The impact of reservoir modelling techniques on CO2 storage

CO2 storage could benefit hard-to-abate industries that face significant challenges in reducing their greenhouse gas emissions. To mitigate global warming without affecting industrial production, there is an urgent need to develop large-scale CO2 storage projects, which, among other factors, depend on reliable forecasts of subsurface CO2 behavior.

Knowledge of the fluid flow in depleted or producing reservoirs provides an important background, but cannot be directly applied to forecast the shape and position of the injected CO2 mass. In deep saline aquifers, one of the main promising storage sites with relatively high storage capacity, injecting CO2 (a lower-viscose fluid) into brine (a higher-viscose fluid) is sensitive to reservoir heterogeneities. Due to this viscosity contrast, CO2 retention is affected by permeability variations of less than one order of magnitude. Consequently, any permeability contrast within the reservoir can favor structural-stratigraphic and residual trapping mechanisms. Moreover, injection affects not only flow behavior near the wellbore but also geomechanical responses over larger areas, requiring a multiscale approach to represent the deep saline aquifer's heterogeneity. Given these particularities and considering that CO2 project forecasts rely primarily on reservoir modeling, questions commonly arise about which technique to use for constructing 3D geological models.

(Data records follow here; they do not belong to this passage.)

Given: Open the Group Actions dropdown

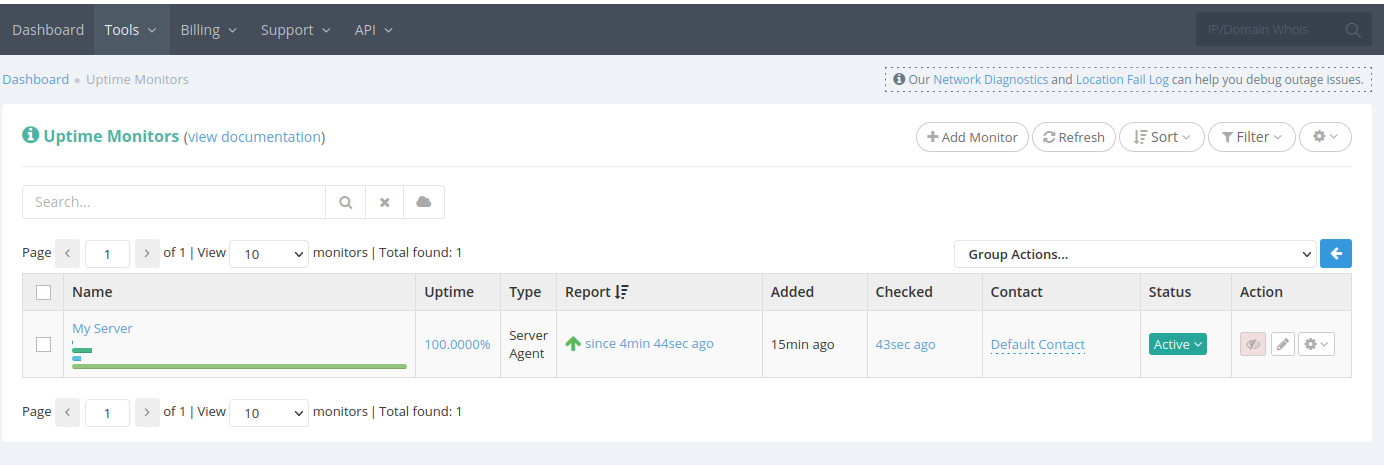Looking at the screenshot, I should 1135,254.
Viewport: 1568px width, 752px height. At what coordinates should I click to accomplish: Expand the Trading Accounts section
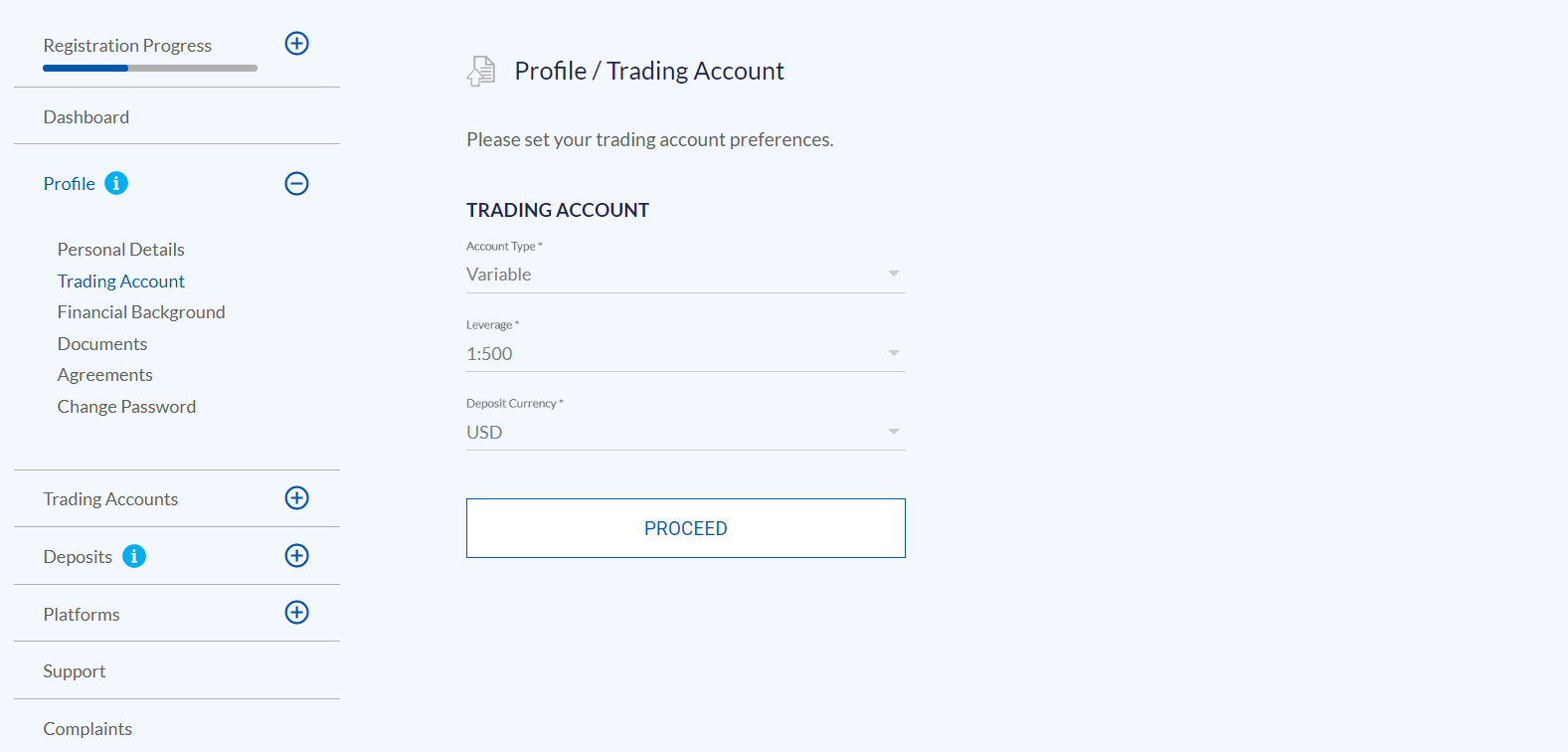click(296, 498)
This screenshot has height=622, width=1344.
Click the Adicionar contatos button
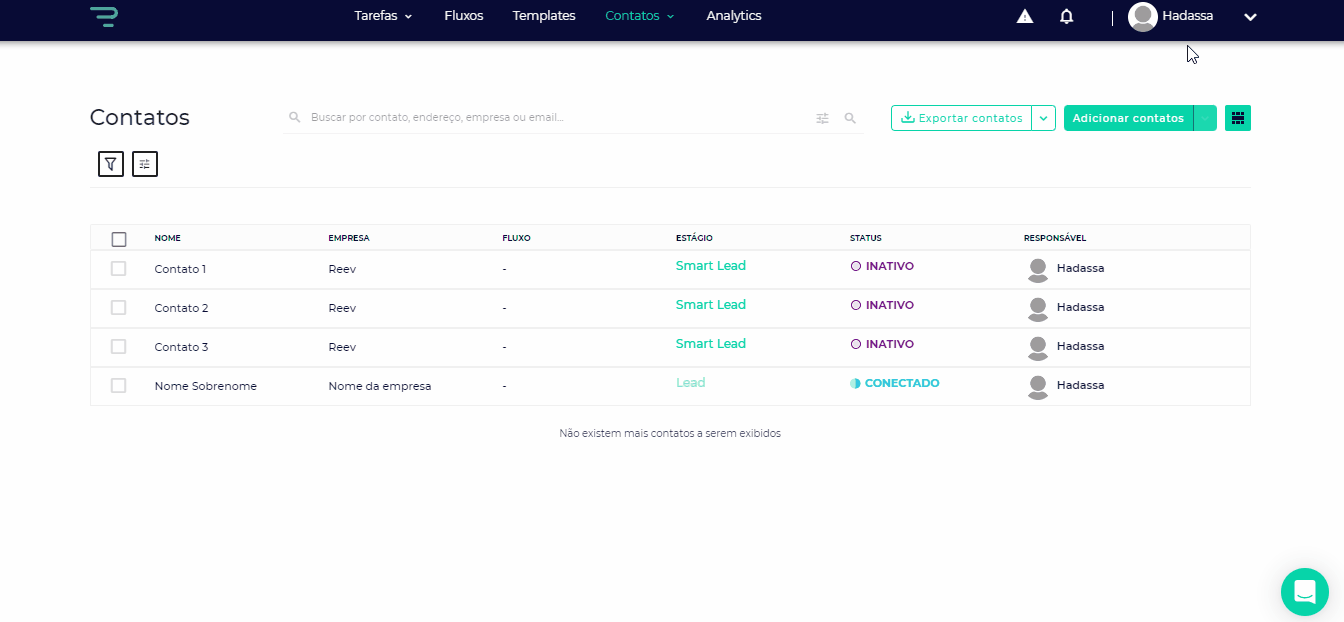1128,118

We present a comparative analysis of two stochastic methods for modeling reservoir properties: (1) Sequential Indicator Simulation/Sequential Gaussian Simulation (SIS/SGS) and (2) Multiple-Point Statistics (MPS). Both methods were used to build geological models of the Jureia-Ponta Aguda Formation, a deep saline aquifer in the offshore Santos Basin, Brazil. The formation is a 2,000 m-thick reservoir composed of fluvio-deltaic to shallow marine sediments occurring at depths below 800 m. Based on a dataset of 40 wells and 2D/3D seismic data, an area of 4,000 km2 was modeled at a 1:100,000 mapping scale, with representative geologic elements having a minimum dimension of 1 km. The comparison focuses on the dynamic response of each model under CO2 injection. Key inputs for decision-making in a storage project, including the well injectivity and the area affected by pressure variations and CO2 saturation, are quantified to assess the impact of the reservoir modeling technique on CO2 subsurface behavior.

The SIS/SGS model exhibits a more continuous distribution of reservoir properties, whereas the MPS model better captures the geometry of geological elements, resulting in a more discretized spatial distribution of facies, porosity, and permeability. In a direct comparison, the two models produce different fluid-flow behavior, and the MPS technique appears to be the best choice at first glance because it more accurately represents the inputs. However, the sparse subsurface dataset carries a high level of uncertainty, and different geologic scenarios have a greater impact on the CO2 plume geometry, the pressure front size, and well injectivity than the modeling methodology itself.

As the choice of modeling algorithm becomes less critical in the uncertainty process, addressing CO2 subsurface behavior should focus on the range of possible geologic scenarios. The structural-stratigraphic-sedimentologic framework, along with capillary pressure and drainage/inhibition permeability curves, is the key factor in reservoir models that support decision-making for a storage project.